Però la popolazione mondiale nel frattempo è cresciuta ed è aumentato il costo di vita. Inoltre, non è affatto inusuale che una famiglia che abbia un reddito superiore alla soglia minima della povertà possa ugualmente trovarsi in condizioni di miseria perché quei pochi denari non sono impiegati per mangiare in maniera sana e per vestirsi, ma per comprare alcolici, sigarette e fast food che fanno ammalare. L’emarginazione, l’ignoranza o semplicemente l’esclusione sociale diventano poi spesso occasione di violenza domestica sulle donne e sui figli.
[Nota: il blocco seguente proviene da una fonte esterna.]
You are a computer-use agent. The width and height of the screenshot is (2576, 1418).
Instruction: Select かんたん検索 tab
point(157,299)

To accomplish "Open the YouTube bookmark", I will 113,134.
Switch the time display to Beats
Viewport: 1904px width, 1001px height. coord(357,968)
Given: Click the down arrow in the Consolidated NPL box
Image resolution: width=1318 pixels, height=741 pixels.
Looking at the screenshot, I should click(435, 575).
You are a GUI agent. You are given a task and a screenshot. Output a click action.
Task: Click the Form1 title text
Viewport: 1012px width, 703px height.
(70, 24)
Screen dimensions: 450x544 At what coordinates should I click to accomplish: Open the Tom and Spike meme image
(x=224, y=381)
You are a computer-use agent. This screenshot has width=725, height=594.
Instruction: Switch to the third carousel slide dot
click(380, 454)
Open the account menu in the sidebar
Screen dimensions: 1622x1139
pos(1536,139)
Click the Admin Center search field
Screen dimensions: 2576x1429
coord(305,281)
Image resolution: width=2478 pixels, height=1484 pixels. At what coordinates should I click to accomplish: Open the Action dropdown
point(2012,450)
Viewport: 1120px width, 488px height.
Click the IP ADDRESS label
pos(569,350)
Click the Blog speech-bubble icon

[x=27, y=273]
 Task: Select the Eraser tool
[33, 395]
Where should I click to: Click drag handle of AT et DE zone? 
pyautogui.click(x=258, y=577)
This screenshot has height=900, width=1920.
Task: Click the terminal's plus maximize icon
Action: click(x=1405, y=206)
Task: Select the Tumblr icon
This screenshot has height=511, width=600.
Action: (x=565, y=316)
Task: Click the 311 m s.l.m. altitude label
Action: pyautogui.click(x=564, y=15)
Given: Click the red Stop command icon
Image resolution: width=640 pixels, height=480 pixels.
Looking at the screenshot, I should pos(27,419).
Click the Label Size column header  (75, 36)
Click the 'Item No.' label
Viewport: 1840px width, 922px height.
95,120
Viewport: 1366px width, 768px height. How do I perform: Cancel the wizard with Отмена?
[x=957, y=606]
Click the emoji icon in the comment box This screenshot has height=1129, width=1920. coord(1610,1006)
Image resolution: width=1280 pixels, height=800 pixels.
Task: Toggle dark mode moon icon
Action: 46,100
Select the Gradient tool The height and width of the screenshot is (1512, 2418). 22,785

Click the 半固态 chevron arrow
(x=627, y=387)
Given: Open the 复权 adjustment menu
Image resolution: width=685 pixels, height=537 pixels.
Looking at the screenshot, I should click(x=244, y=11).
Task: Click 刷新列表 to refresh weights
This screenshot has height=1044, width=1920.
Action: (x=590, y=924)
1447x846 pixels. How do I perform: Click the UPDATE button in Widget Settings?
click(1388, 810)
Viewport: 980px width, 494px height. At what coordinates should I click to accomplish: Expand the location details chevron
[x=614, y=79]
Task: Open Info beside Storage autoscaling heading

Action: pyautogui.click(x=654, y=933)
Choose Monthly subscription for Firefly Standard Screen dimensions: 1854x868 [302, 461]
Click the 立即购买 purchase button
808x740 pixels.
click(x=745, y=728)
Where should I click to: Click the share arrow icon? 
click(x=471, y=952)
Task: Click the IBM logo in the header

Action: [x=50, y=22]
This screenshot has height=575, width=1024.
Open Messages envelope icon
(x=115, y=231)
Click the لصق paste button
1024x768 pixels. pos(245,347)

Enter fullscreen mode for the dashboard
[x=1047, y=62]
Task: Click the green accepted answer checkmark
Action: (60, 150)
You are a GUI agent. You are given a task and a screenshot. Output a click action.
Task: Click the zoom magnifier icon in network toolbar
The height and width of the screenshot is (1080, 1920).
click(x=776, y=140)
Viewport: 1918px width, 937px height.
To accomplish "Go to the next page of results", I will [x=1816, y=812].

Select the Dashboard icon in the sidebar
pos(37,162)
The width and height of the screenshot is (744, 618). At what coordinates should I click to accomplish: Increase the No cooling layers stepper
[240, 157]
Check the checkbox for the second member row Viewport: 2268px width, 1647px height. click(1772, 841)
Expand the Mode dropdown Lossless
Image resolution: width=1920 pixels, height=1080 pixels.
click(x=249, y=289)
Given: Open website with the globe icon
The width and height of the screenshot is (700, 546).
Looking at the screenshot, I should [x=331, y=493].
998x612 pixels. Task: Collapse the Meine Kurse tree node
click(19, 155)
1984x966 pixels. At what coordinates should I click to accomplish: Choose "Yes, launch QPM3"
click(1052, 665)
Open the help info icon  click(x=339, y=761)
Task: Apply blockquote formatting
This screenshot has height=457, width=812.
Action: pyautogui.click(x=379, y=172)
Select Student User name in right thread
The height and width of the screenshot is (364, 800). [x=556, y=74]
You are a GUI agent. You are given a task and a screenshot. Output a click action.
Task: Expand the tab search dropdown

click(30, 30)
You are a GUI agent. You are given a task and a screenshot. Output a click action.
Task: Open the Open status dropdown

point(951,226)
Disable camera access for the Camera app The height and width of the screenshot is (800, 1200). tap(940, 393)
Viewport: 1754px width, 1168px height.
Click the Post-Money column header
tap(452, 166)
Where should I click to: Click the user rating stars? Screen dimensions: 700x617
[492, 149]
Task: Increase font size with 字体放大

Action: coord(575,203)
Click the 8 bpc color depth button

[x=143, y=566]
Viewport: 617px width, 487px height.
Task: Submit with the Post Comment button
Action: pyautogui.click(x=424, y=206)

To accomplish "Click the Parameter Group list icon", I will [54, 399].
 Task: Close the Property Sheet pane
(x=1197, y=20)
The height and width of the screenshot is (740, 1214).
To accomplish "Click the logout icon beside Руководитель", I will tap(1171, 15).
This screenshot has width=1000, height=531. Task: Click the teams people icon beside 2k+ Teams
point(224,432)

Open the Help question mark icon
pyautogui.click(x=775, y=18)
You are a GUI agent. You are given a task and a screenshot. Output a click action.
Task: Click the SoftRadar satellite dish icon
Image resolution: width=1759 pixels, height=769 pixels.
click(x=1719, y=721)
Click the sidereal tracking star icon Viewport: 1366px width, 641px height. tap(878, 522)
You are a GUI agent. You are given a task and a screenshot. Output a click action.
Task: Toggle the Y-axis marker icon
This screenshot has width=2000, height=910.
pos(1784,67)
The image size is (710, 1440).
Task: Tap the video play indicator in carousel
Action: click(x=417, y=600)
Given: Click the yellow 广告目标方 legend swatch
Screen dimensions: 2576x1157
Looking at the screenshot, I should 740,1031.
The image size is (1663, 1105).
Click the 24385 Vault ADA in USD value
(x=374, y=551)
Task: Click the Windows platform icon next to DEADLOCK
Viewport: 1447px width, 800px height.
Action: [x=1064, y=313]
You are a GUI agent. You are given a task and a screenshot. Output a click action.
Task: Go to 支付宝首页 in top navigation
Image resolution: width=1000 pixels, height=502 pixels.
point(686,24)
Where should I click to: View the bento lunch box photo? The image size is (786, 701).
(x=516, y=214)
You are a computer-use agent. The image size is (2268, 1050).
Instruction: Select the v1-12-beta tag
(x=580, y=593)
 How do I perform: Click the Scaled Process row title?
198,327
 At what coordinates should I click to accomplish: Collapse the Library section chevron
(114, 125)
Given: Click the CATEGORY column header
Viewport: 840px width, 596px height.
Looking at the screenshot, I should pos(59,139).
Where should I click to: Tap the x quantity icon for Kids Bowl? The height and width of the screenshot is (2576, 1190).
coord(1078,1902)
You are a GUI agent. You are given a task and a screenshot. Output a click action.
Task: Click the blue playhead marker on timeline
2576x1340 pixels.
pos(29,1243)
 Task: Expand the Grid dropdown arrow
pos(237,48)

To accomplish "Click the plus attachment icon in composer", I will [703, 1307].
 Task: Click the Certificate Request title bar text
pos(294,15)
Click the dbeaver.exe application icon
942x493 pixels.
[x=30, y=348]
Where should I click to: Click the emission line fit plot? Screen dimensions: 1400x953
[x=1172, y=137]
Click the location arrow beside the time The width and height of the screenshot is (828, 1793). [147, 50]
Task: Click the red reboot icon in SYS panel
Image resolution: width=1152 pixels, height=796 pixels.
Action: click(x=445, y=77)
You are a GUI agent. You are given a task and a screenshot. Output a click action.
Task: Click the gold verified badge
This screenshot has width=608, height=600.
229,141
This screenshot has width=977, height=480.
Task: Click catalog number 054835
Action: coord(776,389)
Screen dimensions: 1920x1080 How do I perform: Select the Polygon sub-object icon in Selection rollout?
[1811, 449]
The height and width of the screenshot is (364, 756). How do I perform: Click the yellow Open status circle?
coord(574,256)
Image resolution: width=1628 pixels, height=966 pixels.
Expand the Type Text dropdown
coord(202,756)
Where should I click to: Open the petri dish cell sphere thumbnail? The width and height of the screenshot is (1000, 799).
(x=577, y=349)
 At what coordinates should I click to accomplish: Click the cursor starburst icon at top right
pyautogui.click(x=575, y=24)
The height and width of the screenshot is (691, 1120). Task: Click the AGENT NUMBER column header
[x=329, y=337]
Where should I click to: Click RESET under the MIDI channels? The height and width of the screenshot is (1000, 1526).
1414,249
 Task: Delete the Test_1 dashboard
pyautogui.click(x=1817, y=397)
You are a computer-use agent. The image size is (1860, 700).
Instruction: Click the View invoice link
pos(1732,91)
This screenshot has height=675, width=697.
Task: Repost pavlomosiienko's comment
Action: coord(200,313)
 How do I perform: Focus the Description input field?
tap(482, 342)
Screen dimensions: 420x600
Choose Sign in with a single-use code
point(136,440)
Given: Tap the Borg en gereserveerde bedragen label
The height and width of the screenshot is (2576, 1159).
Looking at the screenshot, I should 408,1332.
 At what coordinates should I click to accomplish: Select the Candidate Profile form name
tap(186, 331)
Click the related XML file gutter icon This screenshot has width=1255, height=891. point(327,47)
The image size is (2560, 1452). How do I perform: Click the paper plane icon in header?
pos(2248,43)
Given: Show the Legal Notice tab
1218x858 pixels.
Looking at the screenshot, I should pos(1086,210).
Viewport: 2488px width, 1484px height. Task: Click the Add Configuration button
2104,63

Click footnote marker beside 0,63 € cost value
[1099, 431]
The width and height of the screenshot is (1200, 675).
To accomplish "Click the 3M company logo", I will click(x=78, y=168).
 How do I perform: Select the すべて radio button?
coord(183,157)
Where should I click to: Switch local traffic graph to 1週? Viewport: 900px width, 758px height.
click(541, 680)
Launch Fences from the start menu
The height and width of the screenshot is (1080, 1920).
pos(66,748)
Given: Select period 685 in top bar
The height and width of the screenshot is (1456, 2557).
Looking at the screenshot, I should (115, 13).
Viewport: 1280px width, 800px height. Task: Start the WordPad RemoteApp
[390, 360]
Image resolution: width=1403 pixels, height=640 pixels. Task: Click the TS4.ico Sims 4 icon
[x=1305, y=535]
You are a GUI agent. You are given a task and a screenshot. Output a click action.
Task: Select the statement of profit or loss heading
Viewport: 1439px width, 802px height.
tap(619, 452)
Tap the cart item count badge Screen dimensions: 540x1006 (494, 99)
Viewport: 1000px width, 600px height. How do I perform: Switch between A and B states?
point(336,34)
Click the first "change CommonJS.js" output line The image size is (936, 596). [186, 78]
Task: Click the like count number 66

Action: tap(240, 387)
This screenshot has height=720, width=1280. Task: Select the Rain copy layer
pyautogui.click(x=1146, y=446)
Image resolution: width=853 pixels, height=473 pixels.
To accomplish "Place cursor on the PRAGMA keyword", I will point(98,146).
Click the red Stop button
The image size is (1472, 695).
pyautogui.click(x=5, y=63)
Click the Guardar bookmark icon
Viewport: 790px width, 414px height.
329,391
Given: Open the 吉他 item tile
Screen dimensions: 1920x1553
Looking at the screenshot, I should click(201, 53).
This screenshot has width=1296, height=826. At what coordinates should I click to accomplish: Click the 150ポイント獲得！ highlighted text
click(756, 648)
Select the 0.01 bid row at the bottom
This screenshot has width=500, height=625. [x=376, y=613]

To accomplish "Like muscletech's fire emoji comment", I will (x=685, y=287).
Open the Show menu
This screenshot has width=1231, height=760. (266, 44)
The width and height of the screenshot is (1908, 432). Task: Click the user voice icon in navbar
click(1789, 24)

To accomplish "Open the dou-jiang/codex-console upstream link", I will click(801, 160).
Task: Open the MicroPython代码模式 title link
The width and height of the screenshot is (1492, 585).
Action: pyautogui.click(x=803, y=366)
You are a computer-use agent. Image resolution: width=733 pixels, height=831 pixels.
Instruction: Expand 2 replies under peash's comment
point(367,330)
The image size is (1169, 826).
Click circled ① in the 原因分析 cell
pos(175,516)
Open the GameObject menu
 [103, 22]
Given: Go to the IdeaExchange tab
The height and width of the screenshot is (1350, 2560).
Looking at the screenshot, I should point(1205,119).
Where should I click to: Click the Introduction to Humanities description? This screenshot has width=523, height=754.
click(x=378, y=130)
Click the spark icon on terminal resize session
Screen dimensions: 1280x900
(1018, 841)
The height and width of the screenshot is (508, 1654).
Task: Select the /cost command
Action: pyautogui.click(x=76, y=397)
In questi anni, un’azione nella quale mi sono impegnato molto è stata la costruzione e diffusione di idee e di strumenti che consentano di disaggregare le medie nazionali. Le medie nascondono spesso delle disuguaglianze drammatiche. Nel continente americano, ad esempio, più del 90% dei poveri vivono in Paesi che sono ricchi o benestanti. Di fatto, esistono qui grandi disuguaglianze, che potrebbero essere corrette qualora evidenziate. La chiamiamo la mappa dei poveri. In altre parole, aiutiamo le istituzioni e gli Stati a identificare chi sono e dove vivono le persone ed i gruppi con i maggiori ritardi in campo sanitario, ambientale e sociale. Il secondo passo è capire quali possano essere le politiche e le strategie capaci di diminuire le disuguaglianze. Lavoriamo con le comunità affinché migliori la loro capacità di negoziazione con lo Stato. Elaboriamo con le autorità i programmi finalizzati alla diminuzione delle disuguaglianze evitabili. E infine le appoggiamo nel monitoraggio dei processi e nella valutazione dei risultati. In altre parole, dobbiamo analizzare e combattere la disuguaglianza andando a cercare i poveri là dove essi vivono mettendo in atto strategie realmente efficaci.

Costante ricerca della giustizia

E veniamo all’ultimo punto di questo mio contributo. Perché dobbiamo sostenere le ONG, le agenzie e gli Stati contro la povertà? È la poca chiarezza sui principi la causa dei cattivi risultati o delle sconfitte totali. Chi crede nell’uguaglianza e nella giustizia sociale, invece di limitarsi a parlarne, farebbe bene a rimboccarsi le maniche per concretizzarle in questa vita e non nella futura. Chi ritiene che il benessere sia alla portata di tutti, solo che lo vogliano, farebbe bene ad esaminare i vantaggi di un mondo dove ci fossero l’uguaglianza e la giustizia sociale, includendo anche la ripartizione equanime della ricchezza. L’evidenza mostra che la polarizzazione della ricchezza e l’ingiustizia portano inevitabilmente a tensioni sociali, spesso a crisi se non alla guerra. Diventa quindi davvero urgente per tutti darsi da fare per l’eliminazione della povertà e per la costruzione di un mondo caratterizzato dalla giustizia sociale.